L’occupation américaine posa le problème des classes sociales haïtiennes dans une perspective nouvelle.  Les débats de l’heure avec les tenants de La Revue Indigène et plus tard avec les jeunes du Mouvement Les Griots présentaient les paramètres de la crise de l’identité haïtienne. Pour le milieu intellectuel bourgeois, l’ouvrage monumental du Dr Jean Price Mars Ainsi Parla l’Oncle posait le thème de la condition haïtienne, en dénonçant “ le bovarysme collectif”, qui conduisit la nation au désastre du 28 juillet 1915.

Si la prise de conscience de la génération de l’occupation annonçait un climat intellectuel nouveau, dans les cercles bourgeois, la survivance des vieux schémas engoncés  dans un nationalisme étroit, fermé à l’éveil des idées nouvelles qui, entre les deux guerres mondiales, privilégiaient l’esprit porteur “d’un humanisme destiné à tous les hommes, de tous les temps” empêchait que le terrain fût déblayé.

Dans cette situation, le pays pouvait-il aller hardiment du côté de la concorde?
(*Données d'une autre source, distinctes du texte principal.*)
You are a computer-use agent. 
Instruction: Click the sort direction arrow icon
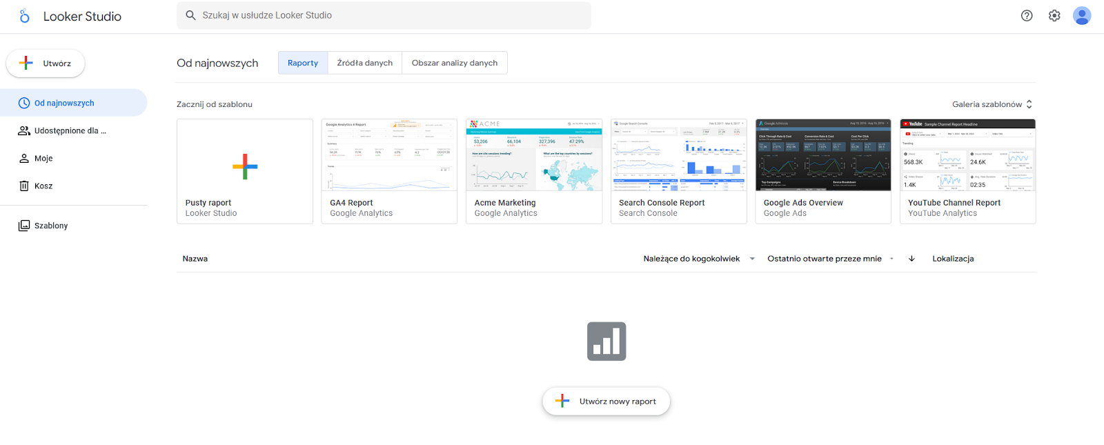click(x=911, y=259)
Le monde rural, lui-même, n’avait pas changé.  Il vécut le drame de Marchaterre et l’épopée de Charlemagne Péralte et de Benoît Batraville dans la certitude qu’il incarnait le mieux l’esprit d’Acaau, ainsi que cette volonté de rupture avec les conventions désuètes et les idées archaïques.

Le roman paysan avec Jacques Roumain, Jacques Stephen Alexis et Edriss Saint-Armand, plus particulièrement, dénonçait la culture mystificatrice de l’époque qui maintenait un profit du citadin le mythe de l’infériorité du monde rural.  Gouverneurs de la Rosée dégage un message de paix, d’amour et de réconciliation, annonciateur de la transformation profonde d’une société jusqu’ici imperméable au changement.